Exercise description:
Only the number is needed: how many lines of the entries below contain the word "Task".

[Start of section]

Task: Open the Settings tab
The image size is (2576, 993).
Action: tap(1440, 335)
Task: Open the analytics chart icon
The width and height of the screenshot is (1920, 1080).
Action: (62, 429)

[End of section]

Solution for this problem:
2